Item-finding data:
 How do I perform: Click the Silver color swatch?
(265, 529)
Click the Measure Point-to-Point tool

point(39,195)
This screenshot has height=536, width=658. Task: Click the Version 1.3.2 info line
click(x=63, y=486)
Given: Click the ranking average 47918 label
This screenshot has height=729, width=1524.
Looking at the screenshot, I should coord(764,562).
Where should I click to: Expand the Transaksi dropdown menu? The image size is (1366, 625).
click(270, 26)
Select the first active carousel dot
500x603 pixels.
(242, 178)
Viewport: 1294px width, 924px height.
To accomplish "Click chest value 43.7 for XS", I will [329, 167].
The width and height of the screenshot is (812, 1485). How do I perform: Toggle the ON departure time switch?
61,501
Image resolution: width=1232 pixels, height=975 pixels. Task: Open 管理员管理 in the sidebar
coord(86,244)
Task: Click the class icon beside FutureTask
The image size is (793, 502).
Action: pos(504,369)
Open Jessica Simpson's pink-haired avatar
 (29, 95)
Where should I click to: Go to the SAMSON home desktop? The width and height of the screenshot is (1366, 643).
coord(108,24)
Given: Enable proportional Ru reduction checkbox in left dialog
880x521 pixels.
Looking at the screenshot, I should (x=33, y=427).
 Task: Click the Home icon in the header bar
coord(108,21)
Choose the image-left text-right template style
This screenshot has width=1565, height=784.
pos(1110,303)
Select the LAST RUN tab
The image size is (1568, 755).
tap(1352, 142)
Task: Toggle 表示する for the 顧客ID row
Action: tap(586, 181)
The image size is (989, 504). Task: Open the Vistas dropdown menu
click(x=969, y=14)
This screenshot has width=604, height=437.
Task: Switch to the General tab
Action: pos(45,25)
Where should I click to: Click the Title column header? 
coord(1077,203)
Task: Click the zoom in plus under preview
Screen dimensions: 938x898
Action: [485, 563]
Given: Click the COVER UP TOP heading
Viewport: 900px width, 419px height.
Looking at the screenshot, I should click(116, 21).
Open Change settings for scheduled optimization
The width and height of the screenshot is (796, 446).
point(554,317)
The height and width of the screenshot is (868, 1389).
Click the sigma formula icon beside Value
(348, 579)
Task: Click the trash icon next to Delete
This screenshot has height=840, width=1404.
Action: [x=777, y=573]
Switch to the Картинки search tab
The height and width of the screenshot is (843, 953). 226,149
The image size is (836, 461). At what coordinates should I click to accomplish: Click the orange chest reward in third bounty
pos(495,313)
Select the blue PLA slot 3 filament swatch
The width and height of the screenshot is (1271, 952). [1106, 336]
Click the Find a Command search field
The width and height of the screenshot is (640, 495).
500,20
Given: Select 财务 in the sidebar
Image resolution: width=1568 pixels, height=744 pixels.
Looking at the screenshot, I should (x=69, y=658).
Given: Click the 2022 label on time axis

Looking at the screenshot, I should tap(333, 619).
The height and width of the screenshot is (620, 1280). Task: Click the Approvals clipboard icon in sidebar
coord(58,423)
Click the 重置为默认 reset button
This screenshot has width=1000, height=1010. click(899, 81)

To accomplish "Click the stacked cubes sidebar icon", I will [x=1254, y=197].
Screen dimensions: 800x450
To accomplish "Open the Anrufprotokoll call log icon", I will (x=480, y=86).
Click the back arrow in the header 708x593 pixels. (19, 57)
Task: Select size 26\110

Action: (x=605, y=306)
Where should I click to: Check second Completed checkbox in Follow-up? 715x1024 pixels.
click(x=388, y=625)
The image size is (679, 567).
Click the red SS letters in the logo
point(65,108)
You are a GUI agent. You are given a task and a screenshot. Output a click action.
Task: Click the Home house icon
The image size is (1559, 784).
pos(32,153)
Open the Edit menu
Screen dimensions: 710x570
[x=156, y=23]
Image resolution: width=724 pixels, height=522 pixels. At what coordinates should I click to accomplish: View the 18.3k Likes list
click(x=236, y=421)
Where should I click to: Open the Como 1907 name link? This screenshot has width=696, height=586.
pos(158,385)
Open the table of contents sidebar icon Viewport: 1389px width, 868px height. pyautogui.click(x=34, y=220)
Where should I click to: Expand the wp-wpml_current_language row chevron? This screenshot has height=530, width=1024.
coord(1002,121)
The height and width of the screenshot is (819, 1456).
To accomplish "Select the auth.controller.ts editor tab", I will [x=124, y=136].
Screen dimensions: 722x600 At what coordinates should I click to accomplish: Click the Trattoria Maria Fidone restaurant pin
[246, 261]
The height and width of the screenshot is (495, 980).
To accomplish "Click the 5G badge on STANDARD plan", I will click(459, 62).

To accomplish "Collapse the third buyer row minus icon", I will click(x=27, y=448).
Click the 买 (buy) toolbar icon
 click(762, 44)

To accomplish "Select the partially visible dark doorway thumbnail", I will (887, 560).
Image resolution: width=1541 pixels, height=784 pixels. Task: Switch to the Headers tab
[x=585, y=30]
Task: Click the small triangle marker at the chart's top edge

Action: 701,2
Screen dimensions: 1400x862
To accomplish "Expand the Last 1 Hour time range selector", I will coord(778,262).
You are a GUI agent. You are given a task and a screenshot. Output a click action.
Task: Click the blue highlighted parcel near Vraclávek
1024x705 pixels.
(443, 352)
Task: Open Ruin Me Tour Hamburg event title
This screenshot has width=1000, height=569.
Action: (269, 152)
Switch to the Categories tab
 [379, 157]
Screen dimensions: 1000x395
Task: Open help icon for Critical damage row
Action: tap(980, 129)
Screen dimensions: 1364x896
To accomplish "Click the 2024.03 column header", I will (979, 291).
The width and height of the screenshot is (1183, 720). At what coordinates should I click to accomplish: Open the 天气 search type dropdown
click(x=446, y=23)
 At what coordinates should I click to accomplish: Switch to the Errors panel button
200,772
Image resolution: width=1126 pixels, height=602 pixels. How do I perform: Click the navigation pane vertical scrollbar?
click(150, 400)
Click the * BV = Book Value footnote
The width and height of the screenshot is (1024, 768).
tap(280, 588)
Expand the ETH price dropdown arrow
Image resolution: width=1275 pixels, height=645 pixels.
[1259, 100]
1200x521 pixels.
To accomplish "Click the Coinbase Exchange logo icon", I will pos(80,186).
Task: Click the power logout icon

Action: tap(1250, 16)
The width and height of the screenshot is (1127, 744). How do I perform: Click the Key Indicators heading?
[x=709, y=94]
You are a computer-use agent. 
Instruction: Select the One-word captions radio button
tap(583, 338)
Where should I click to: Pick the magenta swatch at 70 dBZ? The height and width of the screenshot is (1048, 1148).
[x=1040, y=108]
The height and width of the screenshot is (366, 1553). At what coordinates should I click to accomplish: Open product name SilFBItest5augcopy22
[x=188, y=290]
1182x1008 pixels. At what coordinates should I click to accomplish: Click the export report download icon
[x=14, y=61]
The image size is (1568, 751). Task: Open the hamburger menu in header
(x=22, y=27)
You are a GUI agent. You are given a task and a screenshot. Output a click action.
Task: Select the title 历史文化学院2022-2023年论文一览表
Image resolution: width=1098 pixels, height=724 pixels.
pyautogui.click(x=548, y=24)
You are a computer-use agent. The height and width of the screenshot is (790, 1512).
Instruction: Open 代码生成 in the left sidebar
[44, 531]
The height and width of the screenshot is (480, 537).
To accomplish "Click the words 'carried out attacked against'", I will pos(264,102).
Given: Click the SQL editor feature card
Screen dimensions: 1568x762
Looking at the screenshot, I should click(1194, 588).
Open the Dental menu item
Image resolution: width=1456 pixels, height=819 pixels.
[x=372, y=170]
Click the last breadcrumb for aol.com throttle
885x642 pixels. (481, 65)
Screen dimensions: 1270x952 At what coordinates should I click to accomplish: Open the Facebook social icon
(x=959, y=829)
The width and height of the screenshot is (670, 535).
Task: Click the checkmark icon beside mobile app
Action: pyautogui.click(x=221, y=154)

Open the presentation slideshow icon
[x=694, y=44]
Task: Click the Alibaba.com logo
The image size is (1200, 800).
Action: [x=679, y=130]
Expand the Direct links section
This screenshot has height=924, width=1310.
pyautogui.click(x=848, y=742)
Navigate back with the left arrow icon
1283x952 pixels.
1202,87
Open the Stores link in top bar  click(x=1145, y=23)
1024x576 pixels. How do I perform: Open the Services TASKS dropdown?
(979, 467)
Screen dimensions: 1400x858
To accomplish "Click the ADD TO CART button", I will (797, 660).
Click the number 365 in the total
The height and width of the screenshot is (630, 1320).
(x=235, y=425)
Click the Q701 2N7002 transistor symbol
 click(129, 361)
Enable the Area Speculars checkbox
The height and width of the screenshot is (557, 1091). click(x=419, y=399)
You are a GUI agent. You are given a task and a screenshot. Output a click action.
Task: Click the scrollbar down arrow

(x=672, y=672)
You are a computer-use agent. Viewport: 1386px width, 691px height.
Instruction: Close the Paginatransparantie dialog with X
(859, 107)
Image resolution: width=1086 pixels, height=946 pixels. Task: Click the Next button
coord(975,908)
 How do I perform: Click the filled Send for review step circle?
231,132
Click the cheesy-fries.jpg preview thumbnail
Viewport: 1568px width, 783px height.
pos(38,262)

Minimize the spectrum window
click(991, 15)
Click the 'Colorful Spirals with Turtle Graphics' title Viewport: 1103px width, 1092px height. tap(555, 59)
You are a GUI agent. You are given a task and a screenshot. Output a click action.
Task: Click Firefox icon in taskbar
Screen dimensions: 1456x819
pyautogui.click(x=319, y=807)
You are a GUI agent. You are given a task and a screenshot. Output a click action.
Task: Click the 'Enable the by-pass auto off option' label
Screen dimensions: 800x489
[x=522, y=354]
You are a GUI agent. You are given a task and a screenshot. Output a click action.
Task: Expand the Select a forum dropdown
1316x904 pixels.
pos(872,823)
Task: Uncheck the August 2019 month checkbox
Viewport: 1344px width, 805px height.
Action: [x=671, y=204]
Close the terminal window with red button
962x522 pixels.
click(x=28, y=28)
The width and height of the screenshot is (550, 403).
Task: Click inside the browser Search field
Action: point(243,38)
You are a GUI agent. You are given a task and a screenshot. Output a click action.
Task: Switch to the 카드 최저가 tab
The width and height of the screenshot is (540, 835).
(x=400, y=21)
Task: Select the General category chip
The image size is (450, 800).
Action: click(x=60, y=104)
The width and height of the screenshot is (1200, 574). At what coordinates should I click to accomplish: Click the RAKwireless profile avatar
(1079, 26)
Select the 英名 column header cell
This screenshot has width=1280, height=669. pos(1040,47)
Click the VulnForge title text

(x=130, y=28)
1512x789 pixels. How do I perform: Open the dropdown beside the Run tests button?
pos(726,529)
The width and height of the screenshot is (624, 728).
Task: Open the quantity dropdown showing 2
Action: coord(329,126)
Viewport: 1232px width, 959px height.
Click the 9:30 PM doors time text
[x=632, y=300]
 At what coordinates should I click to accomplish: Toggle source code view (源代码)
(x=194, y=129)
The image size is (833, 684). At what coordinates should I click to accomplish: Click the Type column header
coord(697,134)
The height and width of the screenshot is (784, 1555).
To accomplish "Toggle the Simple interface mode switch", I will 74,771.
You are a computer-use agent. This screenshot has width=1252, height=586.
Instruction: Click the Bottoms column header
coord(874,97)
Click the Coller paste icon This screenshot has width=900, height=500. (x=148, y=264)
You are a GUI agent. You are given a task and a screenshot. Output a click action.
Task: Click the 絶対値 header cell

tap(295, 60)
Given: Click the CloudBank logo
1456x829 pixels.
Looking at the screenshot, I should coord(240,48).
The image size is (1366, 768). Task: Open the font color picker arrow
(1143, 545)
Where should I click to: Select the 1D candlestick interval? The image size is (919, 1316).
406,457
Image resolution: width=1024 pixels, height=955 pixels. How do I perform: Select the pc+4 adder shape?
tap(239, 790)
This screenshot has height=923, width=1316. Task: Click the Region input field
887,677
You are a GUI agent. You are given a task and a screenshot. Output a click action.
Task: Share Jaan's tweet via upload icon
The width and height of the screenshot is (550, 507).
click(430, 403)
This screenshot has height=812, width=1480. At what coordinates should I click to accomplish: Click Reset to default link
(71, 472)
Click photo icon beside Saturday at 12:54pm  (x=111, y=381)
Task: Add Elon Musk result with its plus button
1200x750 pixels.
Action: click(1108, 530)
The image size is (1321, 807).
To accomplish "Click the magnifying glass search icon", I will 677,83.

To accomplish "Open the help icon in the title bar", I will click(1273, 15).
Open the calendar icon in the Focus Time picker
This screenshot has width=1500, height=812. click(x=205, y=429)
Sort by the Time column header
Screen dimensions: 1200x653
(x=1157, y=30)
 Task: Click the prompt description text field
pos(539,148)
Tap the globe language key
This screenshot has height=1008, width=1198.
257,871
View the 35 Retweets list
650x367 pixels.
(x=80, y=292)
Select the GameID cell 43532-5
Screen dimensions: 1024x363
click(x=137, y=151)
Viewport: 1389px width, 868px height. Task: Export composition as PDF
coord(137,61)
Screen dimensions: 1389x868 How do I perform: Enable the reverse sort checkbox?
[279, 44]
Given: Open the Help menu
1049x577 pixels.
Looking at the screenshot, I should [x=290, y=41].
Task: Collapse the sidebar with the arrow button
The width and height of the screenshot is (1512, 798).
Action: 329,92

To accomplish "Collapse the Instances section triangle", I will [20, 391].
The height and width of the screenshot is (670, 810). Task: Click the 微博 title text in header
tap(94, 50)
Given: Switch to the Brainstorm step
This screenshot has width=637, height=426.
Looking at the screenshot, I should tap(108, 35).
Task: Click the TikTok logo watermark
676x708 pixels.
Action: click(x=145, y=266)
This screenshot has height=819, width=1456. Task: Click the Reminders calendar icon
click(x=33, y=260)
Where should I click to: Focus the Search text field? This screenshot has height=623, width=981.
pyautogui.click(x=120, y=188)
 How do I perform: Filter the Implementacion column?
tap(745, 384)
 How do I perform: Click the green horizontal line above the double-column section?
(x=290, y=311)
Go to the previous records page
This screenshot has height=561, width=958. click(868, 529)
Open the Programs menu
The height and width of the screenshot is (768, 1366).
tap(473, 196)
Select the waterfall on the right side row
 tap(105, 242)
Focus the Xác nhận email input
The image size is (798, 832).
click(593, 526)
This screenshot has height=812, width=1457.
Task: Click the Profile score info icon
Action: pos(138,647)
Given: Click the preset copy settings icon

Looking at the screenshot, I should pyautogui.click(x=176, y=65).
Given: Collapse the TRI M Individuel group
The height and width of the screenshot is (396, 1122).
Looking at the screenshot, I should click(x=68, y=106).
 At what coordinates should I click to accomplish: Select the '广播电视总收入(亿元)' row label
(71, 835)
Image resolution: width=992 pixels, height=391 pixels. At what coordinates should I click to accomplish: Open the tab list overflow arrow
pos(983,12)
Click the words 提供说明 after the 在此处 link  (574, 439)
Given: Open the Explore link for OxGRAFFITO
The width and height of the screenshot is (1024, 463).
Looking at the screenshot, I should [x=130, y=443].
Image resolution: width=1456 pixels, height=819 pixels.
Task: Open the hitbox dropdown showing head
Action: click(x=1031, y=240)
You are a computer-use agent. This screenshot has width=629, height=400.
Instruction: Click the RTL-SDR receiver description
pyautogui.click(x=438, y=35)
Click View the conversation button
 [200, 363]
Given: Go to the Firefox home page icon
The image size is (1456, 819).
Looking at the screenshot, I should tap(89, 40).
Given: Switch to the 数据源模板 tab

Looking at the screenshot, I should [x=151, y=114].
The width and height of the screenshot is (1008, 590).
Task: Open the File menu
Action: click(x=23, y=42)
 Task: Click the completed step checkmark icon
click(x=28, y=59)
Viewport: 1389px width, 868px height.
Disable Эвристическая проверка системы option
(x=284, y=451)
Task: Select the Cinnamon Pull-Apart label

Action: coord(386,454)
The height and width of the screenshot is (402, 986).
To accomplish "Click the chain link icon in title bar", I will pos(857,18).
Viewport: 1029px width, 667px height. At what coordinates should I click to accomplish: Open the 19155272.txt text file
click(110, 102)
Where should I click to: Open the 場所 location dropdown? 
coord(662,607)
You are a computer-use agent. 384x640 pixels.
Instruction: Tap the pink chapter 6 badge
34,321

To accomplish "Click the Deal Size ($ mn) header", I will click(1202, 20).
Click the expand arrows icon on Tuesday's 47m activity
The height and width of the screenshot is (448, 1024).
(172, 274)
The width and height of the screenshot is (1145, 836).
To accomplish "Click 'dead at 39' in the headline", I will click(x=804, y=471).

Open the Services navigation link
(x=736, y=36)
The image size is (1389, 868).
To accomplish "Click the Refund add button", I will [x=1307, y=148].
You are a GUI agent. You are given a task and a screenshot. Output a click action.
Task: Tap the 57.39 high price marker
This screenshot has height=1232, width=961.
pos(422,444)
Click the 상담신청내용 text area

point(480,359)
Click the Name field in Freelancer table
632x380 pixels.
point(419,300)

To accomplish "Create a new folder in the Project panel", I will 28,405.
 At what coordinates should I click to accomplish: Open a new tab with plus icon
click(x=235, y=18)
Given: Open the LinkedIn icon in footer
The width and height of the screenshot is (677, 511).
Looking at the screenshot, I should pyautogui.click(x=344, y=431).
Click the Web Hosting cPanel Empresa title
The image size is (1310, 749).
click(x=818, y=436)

### DIRECTION
Rewrite the data from the line containing "The height and width of the screenshot is (868, 1389)." up to and including the line containing "The height and width of the screenshot is (843, 953)." as a JSON list of strings, one string per line, with blank lines omitted.

### COMPLETED EXERCISE
[
  "The height and width of the screenshot is (868, 1389).",
  "Click the sigma formula icon beside Value",
  "(348, 579)",
  "Task: Click the trash icon next to Delete",
  "This screenshot has height=840, width=1404.",
  "Action: [x=777, y=573]",
  "Switch to the Картинки search tab",
  "The height and width of the screenshot is (843, 953). 226,149"
]